Nepal is an import-based country and it depends on remittance. The proportion of remittance to GDP is about 30 percent. A few agro, cement, steel rod, tobacco, liquor and consumer goods factories have a remarkable market size. Unfortunately, these companies are not public companies and they are not listed on the stock exchange, they are private limited companies. A total of 196 companies were listed on the Nepal Stock Exchange as of mid-July 2018. Among them, 147 companies are financial institutions. The paid-up value of all the listed ordinary shares is Rs341.248 billion. Commercial banks and the rest of the financial sector account for 86 percent and hydropower companies 7 percent of the value of ordinary shares. So the stock market index can only serve as a barometer of the financial sector’s performance.

Financial sector

In a theoretical perspective, the performance of the financial sector has a positive correlation with the performance of the industrial sector. The financial sector is a secondary sector which plays a key role in serving the primary sector. In Nepal, the financial sector can flourish even when the real sector is shrinking. In fiscal 2001-02, the real GDP growth was negative, but the financial sector reached an all-time high. In the last fiscal year 2017-18, the performance of financial companies declined but the GDP growth rate rose. The profits of financial companies mainly depend on remittance flow and consumption of imported goods. For this reason, the financial sector’s performance does not reflect the health of the national economy.

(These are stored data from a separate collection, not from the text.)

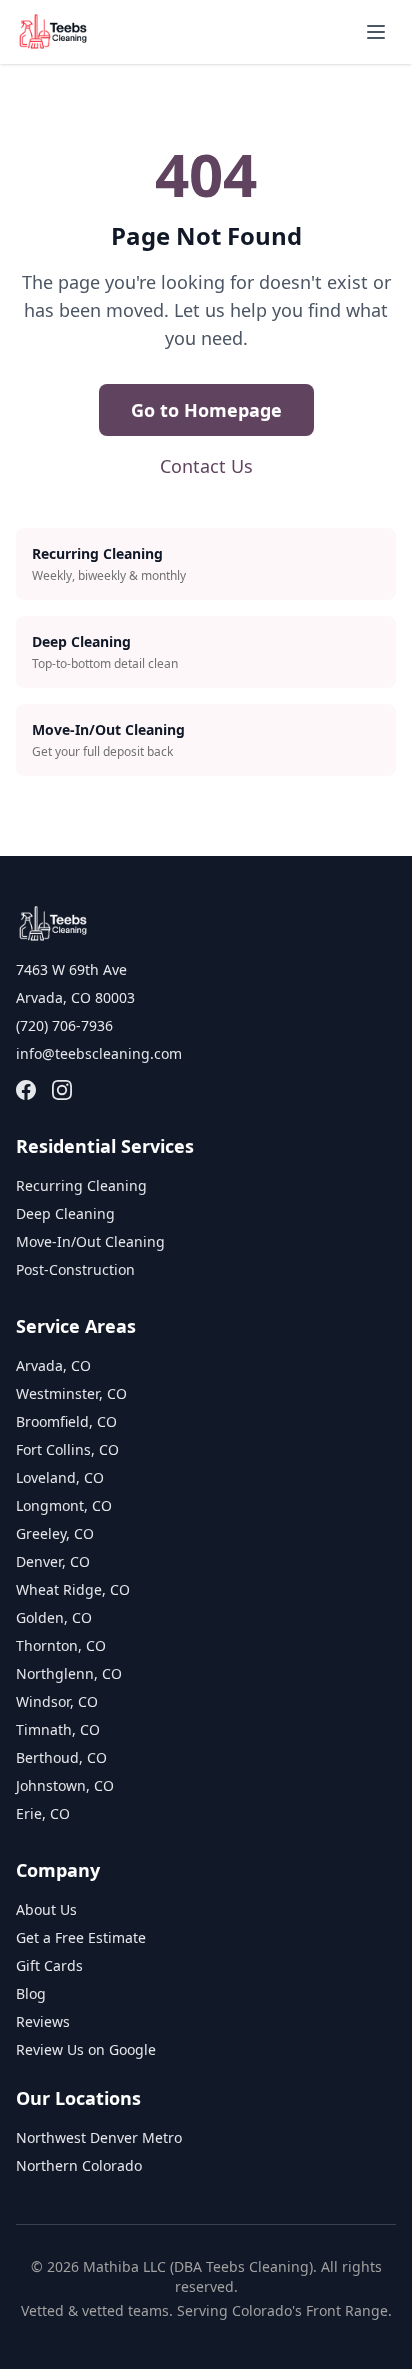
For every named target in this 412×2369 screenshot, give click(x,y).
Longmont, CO (64, 1505)
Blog (31, 1993)
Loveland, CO (60, 1477)
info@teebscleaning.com (99, 1053)
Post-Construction (75, 1269)
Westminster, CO (71, 1393)
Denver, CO (53, 1561)
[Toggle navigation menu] (376, 32)
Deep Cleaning (65, 1213)
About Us (46, 1909)
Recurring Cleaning (81, 1185)
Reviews (43, 2021)
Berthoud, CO (61, 1757)
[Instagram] (62, 1090)
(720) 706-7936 (64, 1025)
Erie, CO (43, 1813)
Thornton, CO (61, 1645)
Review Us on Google (86, 2049)
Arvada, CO (53, 1365)
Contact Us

Most investors do not have sufficient knowledge and information about the stock market, they learned by imitation. Furthermore, companies do not release true information about their financial health. The market itself is small and manipulated by a limited number of persons. That’s why share prices and transaction volume fluctuates haphazardly. Such a market cannot reflect reality. In order to make the stock market a barometer of our economy, we have to do more things.